Ни разу Джери не оскандалился, не подвел меня.
Но случалось и нам с ним попадать в такие переделки, из которых мы с трудом уносили ноги.
Однажды нас обоих чуть не подняли на рога коровы.
Знает ли читатель, что такое корова, когда она собирается вступить в единоборство с волком? О, это совсем не та мирная и ленивая в движениях буренушка, какой мы привыкли видеть ее! Это страшный зверь, опасный для волка. Очень часто коровы крупную собаку принимают за волка. Вы этого не знали? И я не знал. И едва жестоко не поплатился за свое незнание.
Мы с Джери ходили на разрезы, километрах в пяти от города. Когда-то на этих разрезах старатели мыли золото, потом выработки заполнились водой, образовались озера, с живописными заливчиками, с тихими вербами, низко склонившимися над изумрудной зеленью воды, с карасями, снующими в глубине. На разрезах можно было хорошо отдохнуть, помечтать, половить рыбку. Джери купался, гонялся за «апортом».
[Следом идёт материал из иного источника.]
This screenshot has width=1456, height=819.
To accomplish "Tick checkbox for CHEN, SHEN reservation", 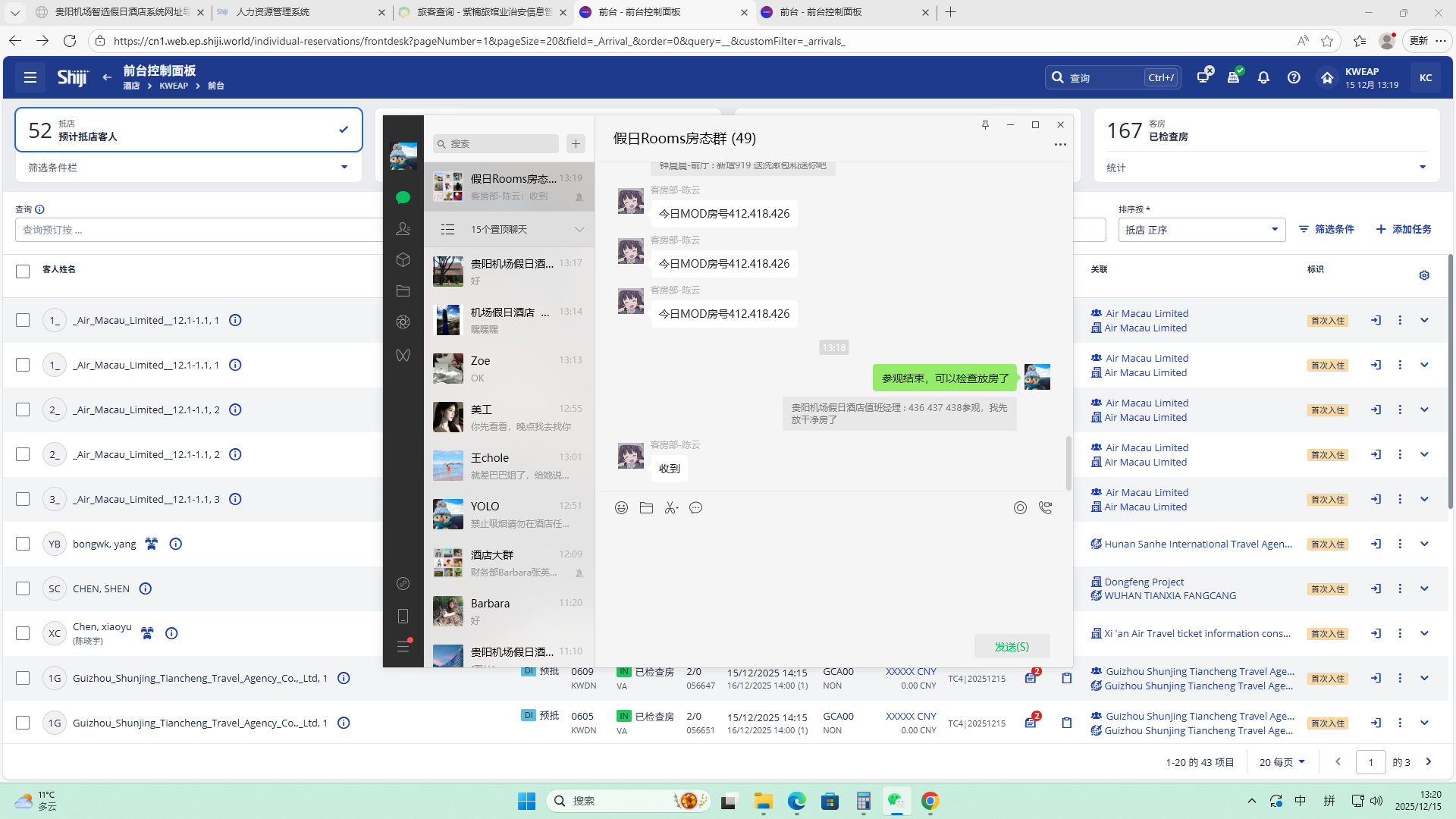I will click(23, 588).
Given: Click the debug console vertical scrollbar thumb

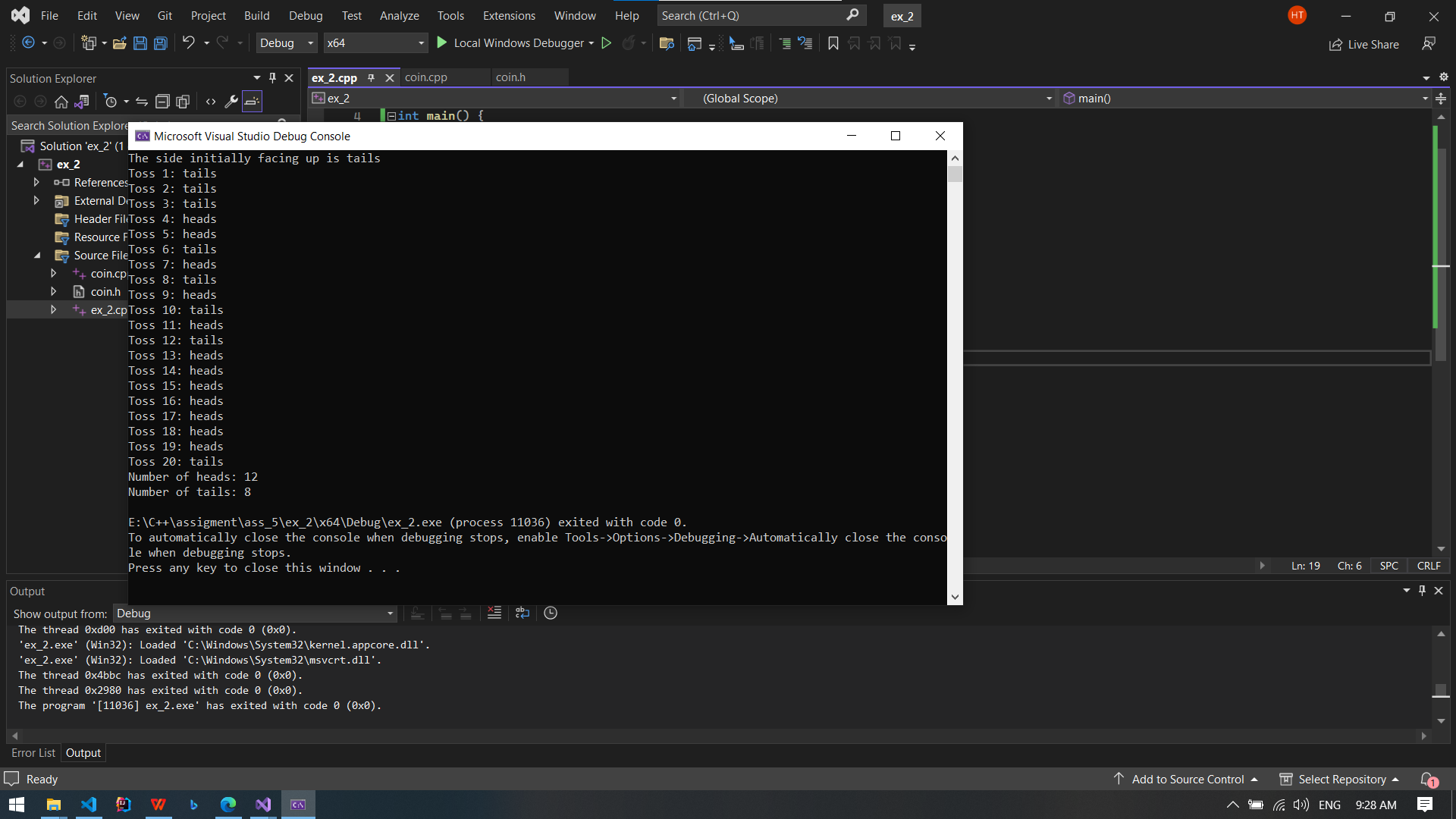Looking at the screenshot, I should [x=955, y=174].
Весело в лесу с собакой! Вы неторопливо идете по узкой дорожке, среди одуряющего аромата цветов, а Джери кружится вокруг вас. То забежит вперед, то отстанет, что-то вынюхивая в густой траве, то припустится за улетающей птичкой.
Приятно смотреть на собаку! Она так рада, так остро ощущает приволье; ее уши слышат то, чего не слышат наши, нос обоняет такие запахи, о которых мы даже не догадываемся.
Джери на природе делается сам не свой. Он слушает вас в четверть уха, следит за вами в четверть глаза; все его внимание, все органы чувств поглощены блаженным ощущением свободы. Его интересует каждая былинка; увидел букашку — замер над нею; вспорхнула бабочка — бросился догонять ее… Впереди, меж кустов и деревьев, блеснуло зеркало озера. Ох, вода! И Джери мчится к воде. Вы еще только подумали о купанье, а он уже вылезает мокрый на берег и, сильно встряхиваясь, окатывает вас холодным душем.